When I decided to write this blog I wanted to see how strong I have grown since that fateful day by watching this video clip once again. The turmoil that erupted inside was no less violent than the day he died, but I made it to the end. I had come a very long way.

When I was twenty two I was camping in the mountains of New Jersey for an extended period of time. I was going through the DIM (do it myself phase in my life) I had this massive hunting knife that made Crocodile Dundee’s double-edged look like a pen knife.

I was making my own bread at the time. This particular loaf was hard as a rock. I tried to slice a piece and my knife bounced off the bread into my index finger.

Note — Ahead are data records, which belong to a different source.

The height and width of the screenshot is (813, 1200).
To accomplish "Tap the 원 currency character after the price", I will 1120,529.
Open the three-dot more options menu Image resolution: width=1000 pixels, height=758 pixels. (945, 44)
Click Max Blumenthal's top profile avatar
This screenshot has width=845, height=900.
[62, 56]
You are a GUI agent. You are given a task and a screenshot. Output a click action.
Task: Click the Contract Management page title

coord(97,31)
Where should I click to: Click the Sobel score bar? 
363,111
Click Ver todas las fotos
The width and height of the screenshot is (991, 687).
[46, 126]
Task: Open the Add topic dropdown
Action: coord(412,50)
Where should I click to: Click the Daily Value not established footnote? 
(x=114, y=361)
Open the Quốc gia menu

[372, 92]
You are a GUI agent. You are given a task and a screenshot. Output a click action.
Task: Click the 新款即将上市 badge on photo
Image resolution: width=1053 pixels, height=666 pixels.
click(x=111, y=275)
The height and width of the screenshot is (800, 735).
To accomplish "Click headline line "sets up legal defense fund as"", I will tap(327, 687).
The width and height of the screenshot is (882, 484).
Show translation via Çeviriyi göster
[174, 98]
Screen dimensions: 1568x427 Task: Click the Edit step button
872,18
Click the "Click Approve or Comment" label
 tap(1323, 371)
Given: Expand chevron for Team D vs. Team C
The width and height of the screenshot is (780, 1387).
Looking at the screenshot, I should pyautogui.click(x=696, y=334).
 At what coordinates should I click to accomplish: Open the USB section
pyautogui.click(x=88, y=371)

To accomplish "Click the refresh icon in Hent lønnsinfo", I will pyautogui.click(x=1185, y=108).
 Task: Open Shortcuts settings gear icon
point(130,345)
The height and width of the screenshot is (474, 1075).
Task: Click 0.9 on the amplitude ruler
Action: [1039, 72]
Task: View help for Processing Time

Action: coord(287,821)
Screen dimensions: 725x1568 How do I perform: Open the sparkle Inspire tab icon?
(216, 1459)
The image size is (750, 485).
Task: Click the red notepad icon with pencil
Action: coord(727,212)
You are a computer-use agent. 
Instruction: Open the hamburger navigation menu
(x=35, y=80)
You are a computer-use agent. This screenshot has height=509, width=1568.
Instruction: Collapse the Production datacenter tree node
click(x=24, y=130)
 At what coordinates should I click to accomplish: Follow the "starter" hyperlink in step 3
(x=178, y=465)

It cut deep and hurt like the dickens.When my finger sewed itself up the cut must have damaged a nerve because  whenever I touched it I felt a sharp pain. For many years that followed the pain from this cut was still quite evident and constant.

Eventually the pain subsided but the small  scar remains to this day which reminds me of the mishap forty-four years ago.

The pain from Aaron’s death is still very painful  when I allow myself to touch it. It is getting easier as each day or month passes but the scar I know will remain forever.

Everyone has their own way of mourning the death of a loved one. Everyone has their own healing process.

If I can help make that process easier for others by sharing my story then this blog will be worth its weight in gold.